The expected answer is every line of the material that contains the word "computer".

| Supplied data |

##############################

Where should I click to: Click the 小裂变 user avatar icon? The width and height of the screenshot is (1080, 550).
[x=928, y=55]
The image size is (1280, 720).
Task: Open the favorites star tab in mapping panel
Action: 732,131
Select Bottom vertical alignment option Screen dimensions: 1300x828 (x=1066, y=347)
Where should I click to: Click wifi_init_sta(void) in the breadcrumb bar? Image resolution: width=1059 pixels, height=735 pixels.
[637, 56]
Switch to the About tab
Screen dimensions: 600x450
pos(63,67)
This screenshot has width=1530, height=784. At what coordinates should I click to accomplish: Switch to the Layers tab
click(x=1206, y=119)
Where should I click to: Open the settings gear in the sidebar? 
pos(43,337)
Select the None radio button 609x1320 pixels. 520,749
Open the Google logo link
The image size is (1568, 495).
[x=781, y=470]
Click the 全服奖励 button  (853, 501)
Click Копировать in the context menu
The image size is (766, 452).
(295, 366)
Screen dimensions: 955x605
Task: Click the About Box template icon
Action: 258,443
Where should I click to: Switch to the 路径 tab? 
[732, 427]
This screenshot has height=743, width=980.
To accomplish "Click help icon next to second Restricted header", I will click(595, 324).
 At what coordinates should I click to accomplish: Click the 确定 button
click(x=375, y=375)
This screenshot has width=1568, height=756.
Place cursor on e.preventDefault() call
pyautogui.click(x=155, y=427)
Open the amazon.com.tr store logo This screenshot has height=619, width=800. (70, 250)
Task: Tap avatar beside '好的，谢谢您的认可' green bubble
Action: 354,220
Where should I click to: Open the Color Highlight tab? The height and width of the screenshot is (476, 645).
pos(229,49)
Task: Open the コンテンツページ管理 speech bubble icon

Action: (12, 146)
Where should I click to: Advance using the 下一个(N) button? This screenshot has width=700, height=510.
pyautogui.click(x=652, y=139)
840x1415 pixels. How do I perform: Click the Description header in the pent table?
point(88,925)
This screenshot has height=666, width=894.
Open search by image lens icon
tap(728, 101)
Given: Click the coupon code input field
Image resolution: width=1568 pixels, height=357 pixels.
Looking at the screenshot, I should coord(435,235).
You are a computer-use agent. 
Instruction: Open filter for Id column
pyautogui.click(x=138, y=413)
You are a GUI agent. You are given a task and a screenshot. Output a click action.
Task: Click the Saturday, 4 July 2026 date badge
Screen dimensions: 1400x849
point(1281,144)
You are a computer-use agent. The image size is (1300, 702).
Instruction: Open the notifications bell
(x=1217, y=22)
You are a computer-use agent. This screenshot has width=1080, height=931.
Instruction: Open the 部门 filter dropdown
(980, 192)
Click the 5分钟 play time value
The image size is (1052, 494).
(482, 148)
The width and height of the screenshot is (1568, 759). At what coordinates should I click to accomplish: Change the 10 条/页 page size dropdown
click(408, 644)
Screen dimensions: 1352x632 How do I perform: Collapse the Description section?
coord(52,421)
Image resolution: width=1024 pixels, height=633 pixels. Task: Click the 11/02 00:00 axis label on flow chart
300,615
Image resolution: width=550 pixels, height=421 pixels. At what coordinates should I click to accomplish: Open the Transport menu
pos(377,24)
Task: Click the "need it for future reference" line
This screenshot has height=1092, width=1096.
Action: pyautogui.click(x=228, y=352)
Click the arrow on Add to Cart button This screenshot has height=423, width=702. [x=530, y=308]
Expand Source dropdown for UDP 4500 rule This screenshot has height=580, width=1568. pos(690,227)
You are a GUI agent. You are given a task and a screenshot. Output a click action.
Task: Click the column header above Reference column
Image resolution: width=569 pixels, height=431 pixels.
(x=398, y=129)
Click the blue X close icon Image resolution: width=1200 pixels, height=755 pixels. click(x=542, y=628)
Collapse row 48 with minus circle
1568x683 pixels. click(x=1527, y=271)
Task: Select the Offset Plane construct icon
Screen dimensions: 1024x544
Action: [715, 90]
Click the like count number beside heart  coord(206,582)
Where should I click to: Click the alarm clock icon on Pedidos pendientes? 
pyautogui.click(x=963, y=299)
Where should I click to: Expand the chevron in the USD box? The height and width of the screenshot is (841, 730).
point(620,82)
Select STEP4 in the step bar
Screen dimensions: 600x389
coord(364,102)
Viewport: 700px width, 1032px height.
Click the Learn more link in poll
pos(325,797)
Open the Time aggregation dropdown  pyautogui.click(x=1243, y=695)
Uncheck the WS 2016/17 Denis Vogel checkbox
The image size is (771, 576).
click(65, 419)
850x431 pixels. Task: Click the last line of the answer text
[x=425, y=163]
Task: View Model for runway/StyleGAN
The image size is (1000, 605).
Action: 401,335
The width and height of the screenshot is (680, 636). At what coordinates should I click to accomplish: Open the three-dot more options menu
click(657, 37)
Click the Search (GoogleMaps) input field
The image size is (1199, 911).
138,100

##############################

| Output |
You are a computer-use agent. 
You are a computer-use agent. The image size is (1300, 702).
You are a computer-use agent. This screenshot has width=1080, height=931.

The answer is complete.